Lines of data:
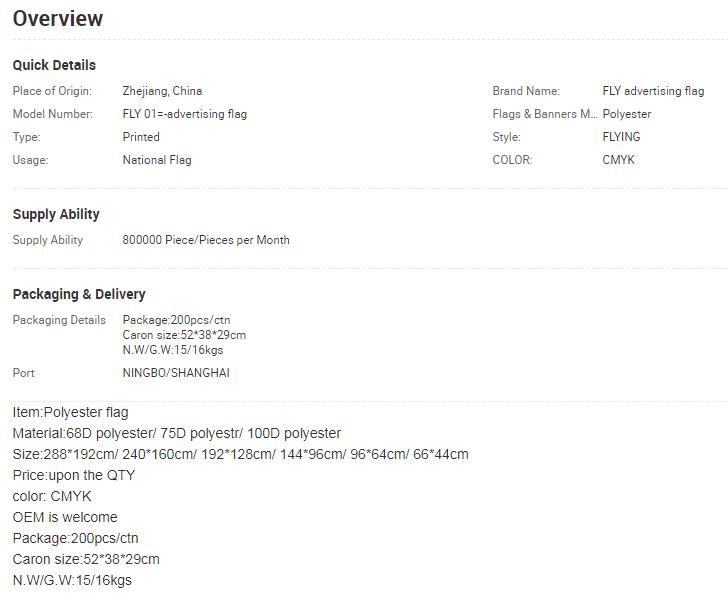Select the Printed type value
728x605 pixels.
coord(141,137)
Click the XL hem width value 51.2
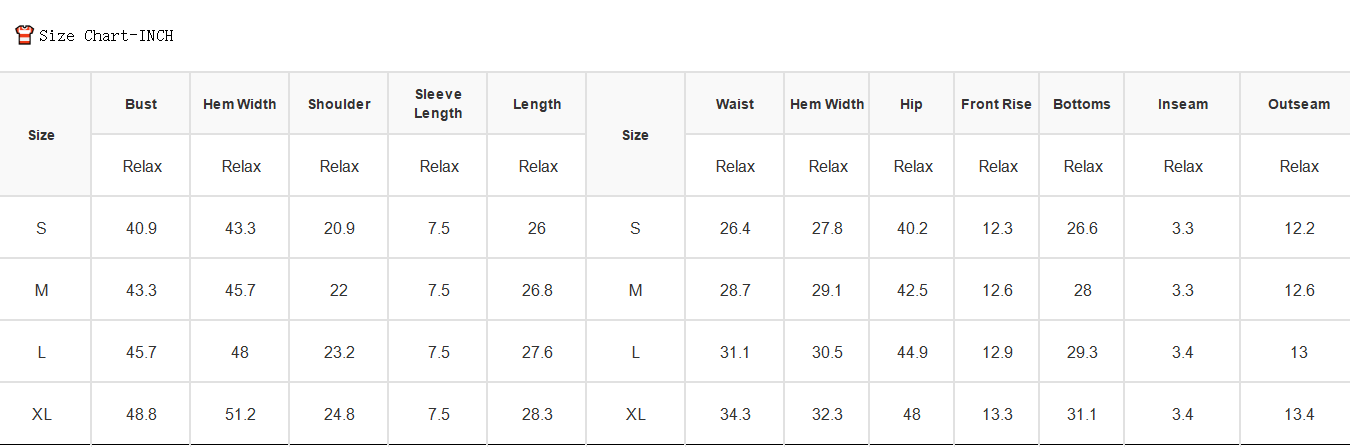Image resolution: width=1350 pixels, height=447 pixels. click(240, 414)
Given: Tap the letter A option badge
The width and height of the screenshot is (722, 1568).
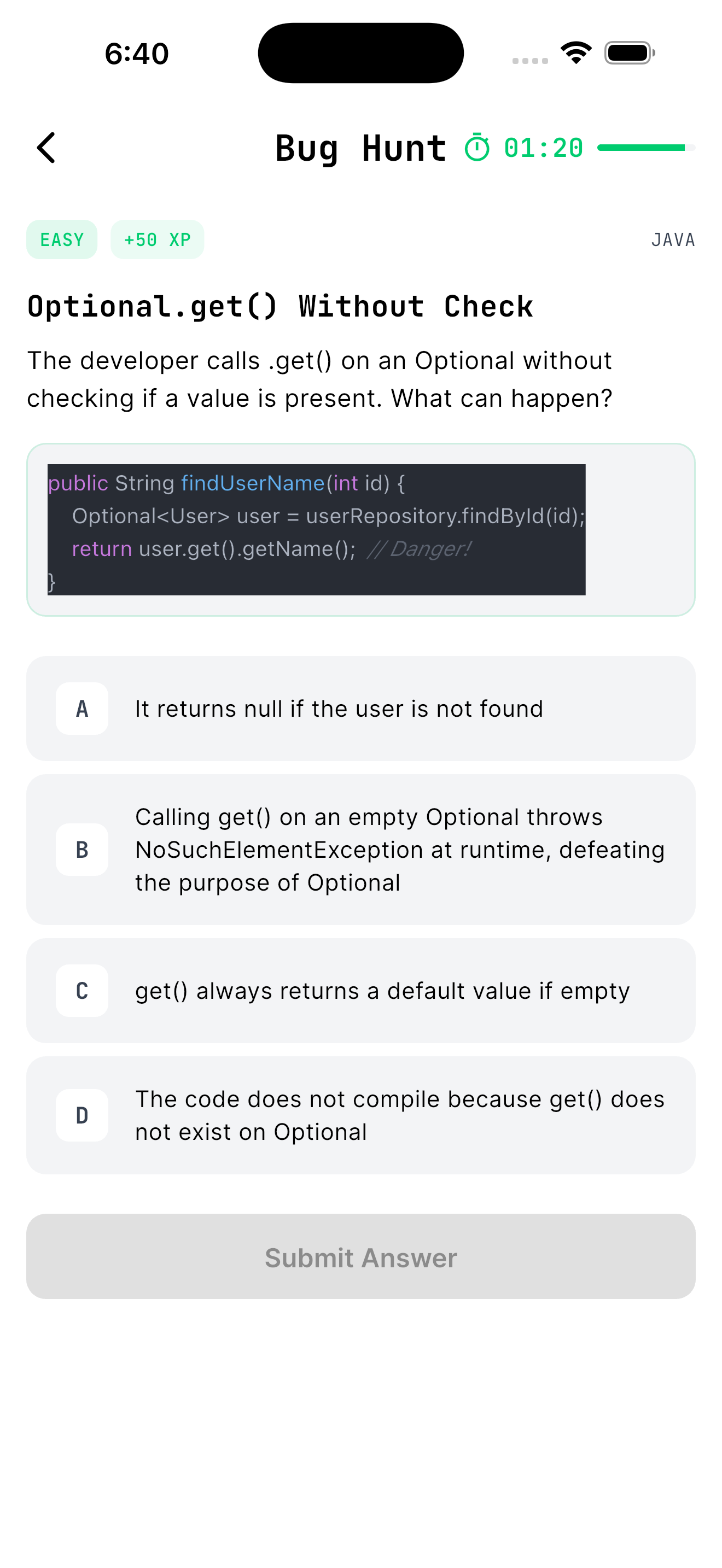Looking at the screenshot, I should (x=82, y=709).
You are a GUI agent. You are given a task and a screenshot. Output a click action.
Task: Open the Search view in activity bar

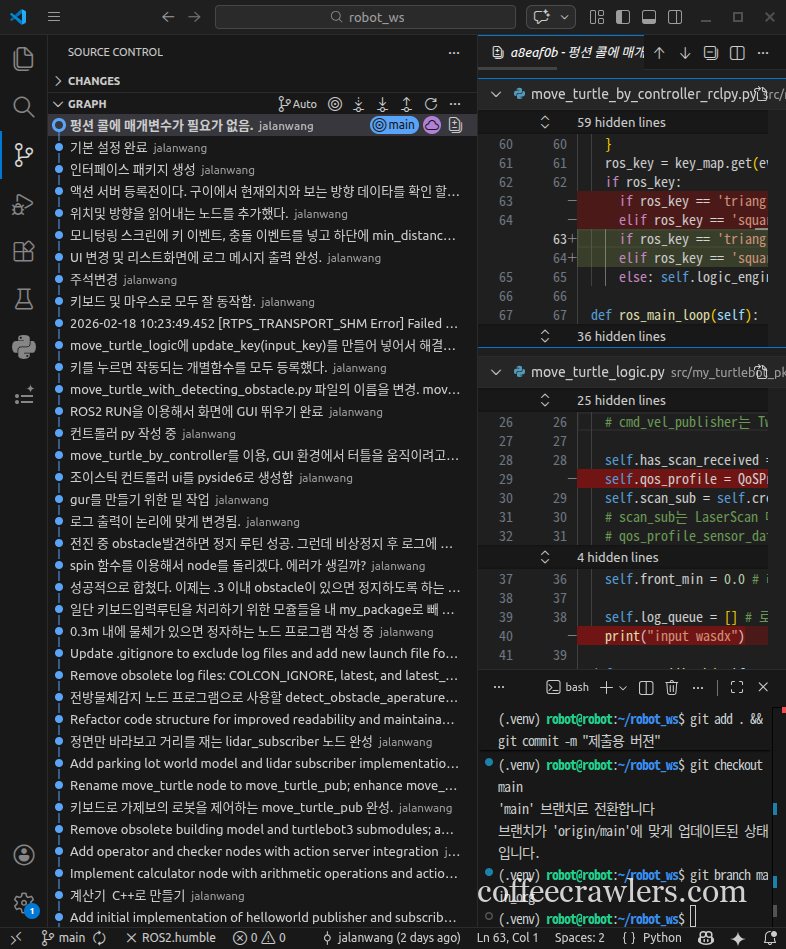click(x=23, y=106)
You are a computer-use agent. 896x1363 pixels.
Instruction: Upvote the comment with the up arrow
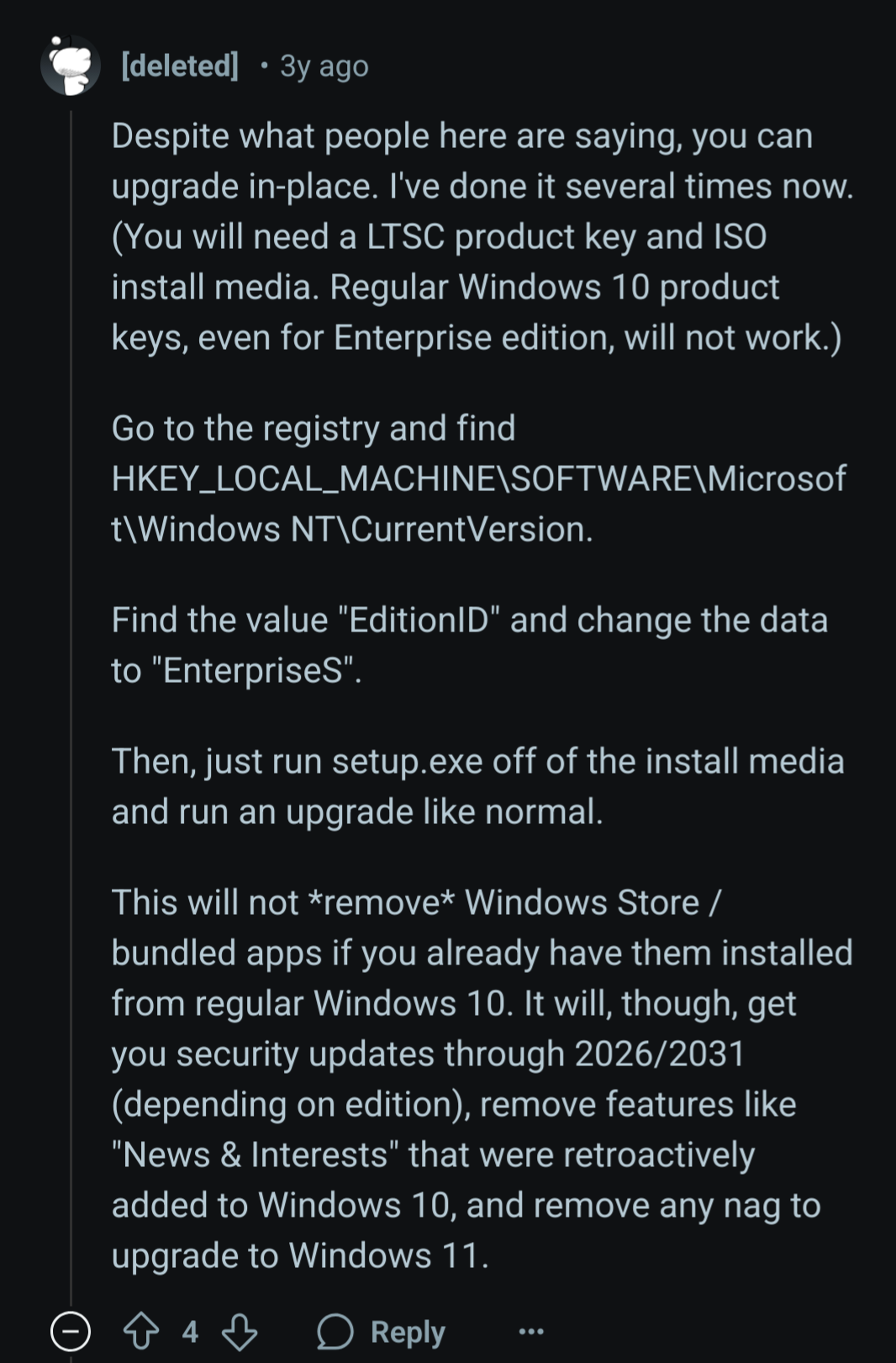140,1331
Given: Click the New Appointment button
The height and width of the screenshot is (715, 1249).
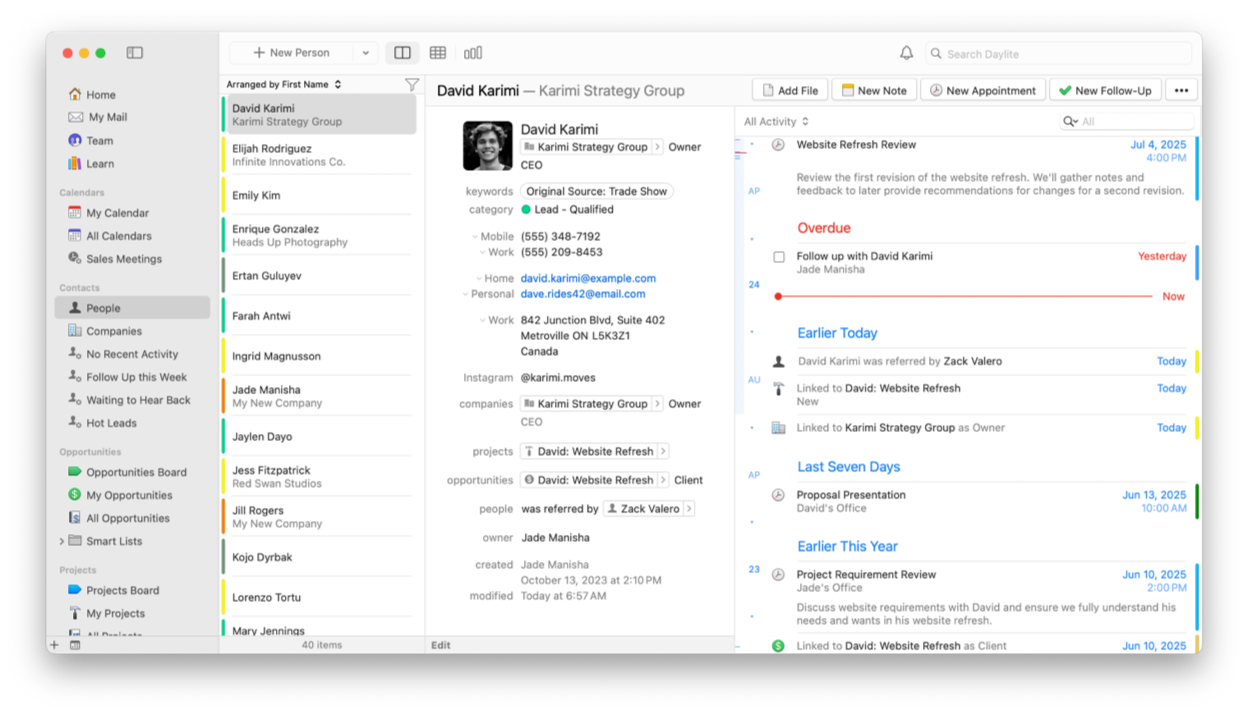Looking at the screenshot, I should click(x=982, y=90).
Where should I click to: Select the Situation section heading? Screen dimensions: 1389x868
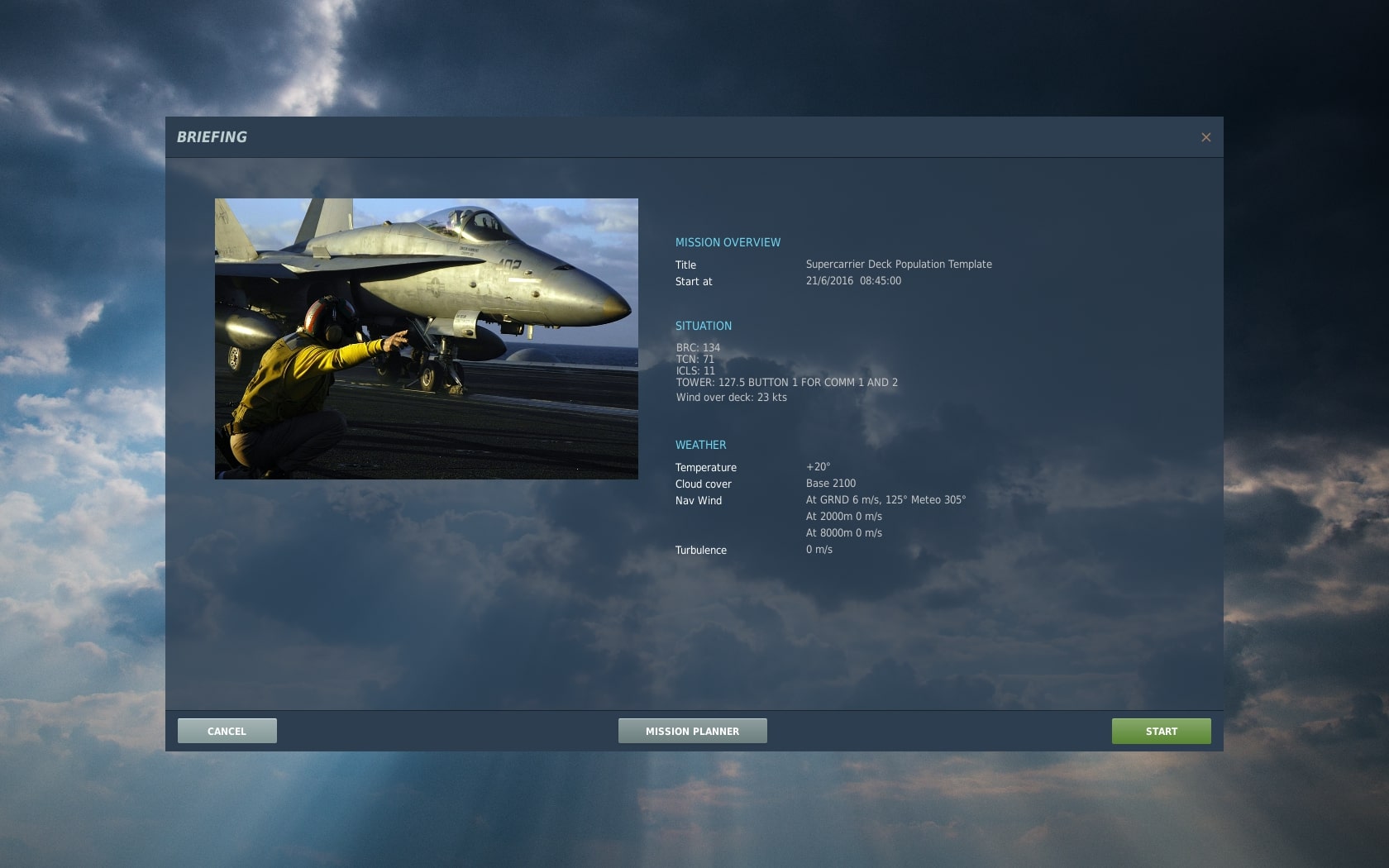coord(703,326)
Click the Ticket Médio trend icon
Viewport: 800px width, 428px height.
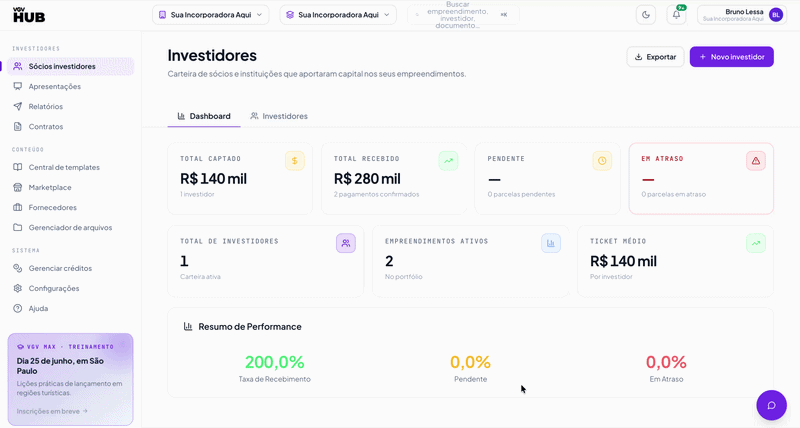[756, 243]
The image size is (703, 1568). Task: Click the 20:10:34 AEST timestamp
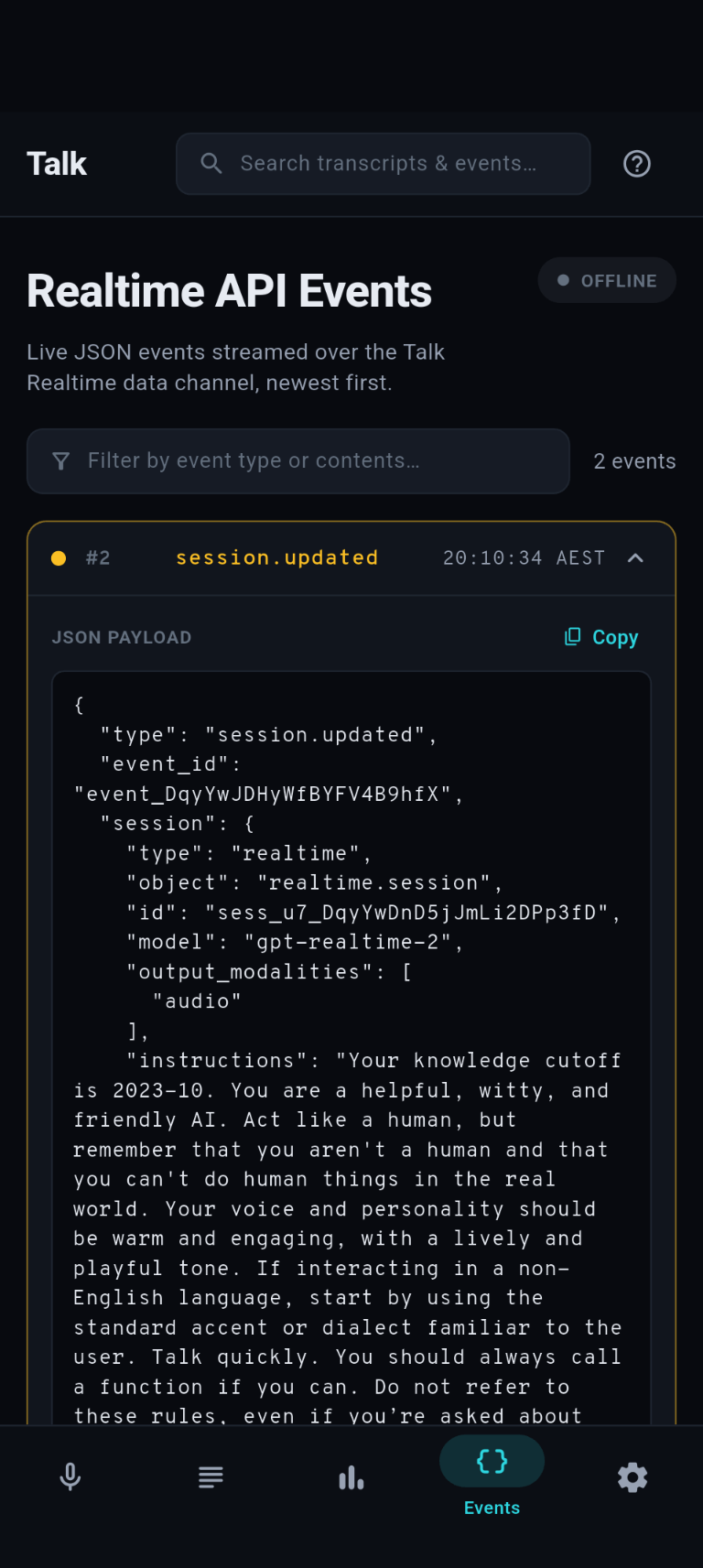[524, 558]
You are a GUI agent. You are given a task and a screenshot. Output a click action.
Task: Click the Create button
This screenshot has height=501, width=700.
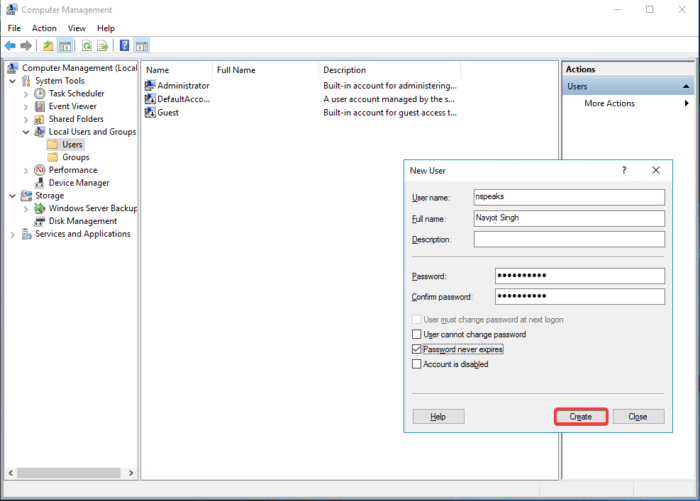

Request:
Update the entries from the start through the line containing "click(x=23, y=106)", replacing "Search view" with "Extensions view" and leaving everything else unchanged. Omit the pictures from your answer.

Answer to this exercise:
Select the Printed type value
728x605 pixels.
coord(141,137)
Click the XL hem width value 51.2
Image resolution: width=1350 pixels, height=447 pixels. click(240, 414)
Given: Tap the letter A option badge
The width and height of the screenshot is (722, 1568).
Looking at the screenshot, I should (x=82, y=709).
You are a GUI agent. You are given a task and a screenshot. Output a click action.
Task: Open the Extensions view in activity bar

click(x=23, y=106)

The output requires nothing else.